Even writing the title of this blog – made me feel a little uneasy in how many debates this topic sparks across society more and more each day!
I came from the age of, we had hard copy encyclopedias in the house and went to libraries to search for information that was needed for assignments and to gain knowledge and facts -so the introduction of that little search engine called “Google” was such an overwhelming change literally for society ‘overnight’!
I also come from the age of when mobile phones came with a battery pack that was the size of a small esky, and we thought we were cool as a family to have a phone that you took outside the house and people could get in touch with you whenever – what a concept!
Nowadays – you are never uncontactable really, the answer to the questions you have or research needed is a keyboard sentence away and delivered to you in nanoseconds! And not forgetting the games and entertainment technology provides us – gone are the scrabble board games. Why would you use that– when with technology you can connect to someone thousands of miles away and challenge a stranger to a game of linguistic smarts!
So in light of the above – does technology play a part in the Early Childhood sector in regards to children’s development? Well depending on who and on what day you ask – Yes it does play a part and is a necessary component of society and development – but how much is too much, and how much is necessary?
How do Early Learning Centres bring technology to children in the classrooms?
Smartboards, watching documentaries, educational apps, and iPads?
Technology has transformed the creation of educational content for children. Children can watch a lion in an actual habitat rather than read about it or see a static picture. Children can interact with letters and words by dragging letters around the screen and hearing how sounds work.
Children can learn anything – from the names of animals to the characteristics that make mammals different from reptiles. And this technology allows Educators to build on the conversations the children have had – technology must always enhance previous learning and provide more learning opportunities. Technology cannot just be used as a tool for convenience because it is just there.
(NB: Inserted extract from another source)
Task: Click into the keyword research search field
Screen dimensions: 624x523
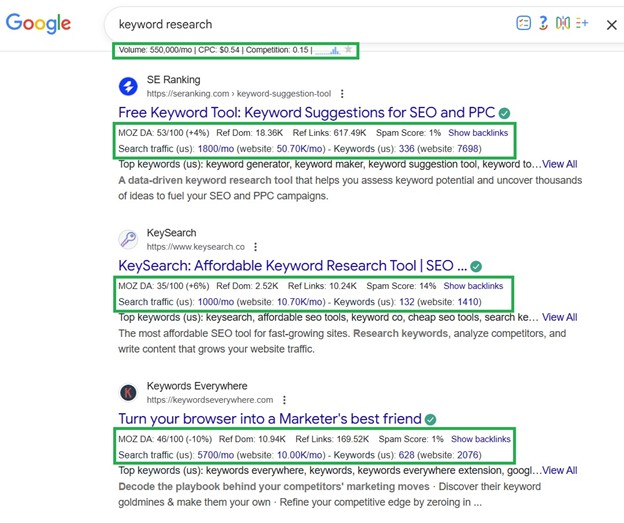Action: click(300, 24)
While one of the attractive features of tablets is that children, from an early age, can use devices independently, however research repeatedly shows that social interaction supports learning, so devices and apps on these devices should ideally be used in pairs or in small groups to really maximise the learning that is occurring and then the learning and information from the device is built on again away through conversation with other children and the Educator.
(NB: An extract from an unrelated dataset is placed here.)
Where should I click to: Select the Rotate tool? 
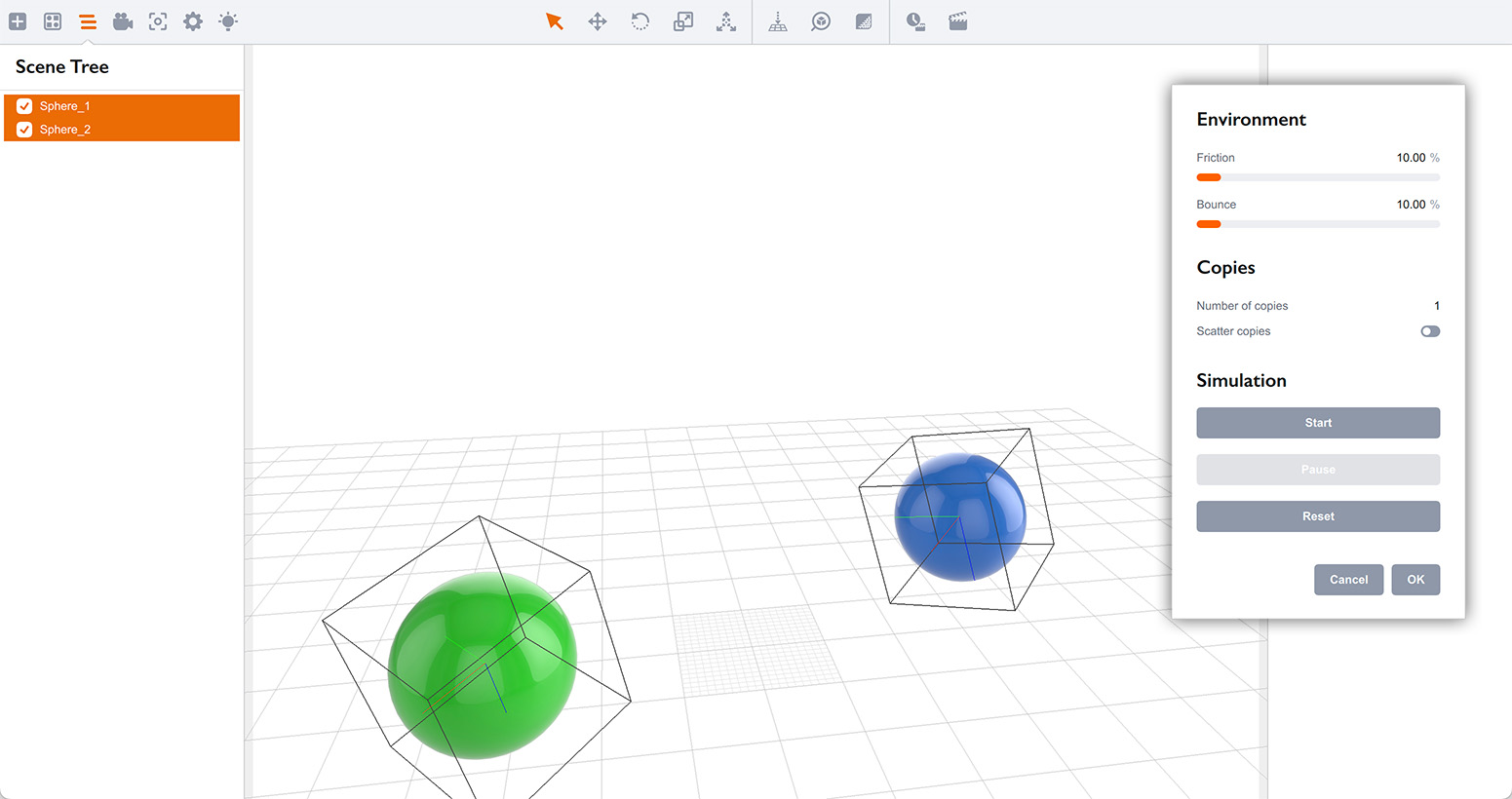(640, 20)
Technology is the way of the future and this just cannot be ignored – however life is all about balance in everything we do, and technology is an area that definitely needs this balanced approach. So as long as Educators are using this technology to enhance learning experiences, and promote thought-provoking questions, it has a place in centres. And as long as technology use is far less than the other aspects of a day in a centre and children’s learning – there is a place and learning is on the right track.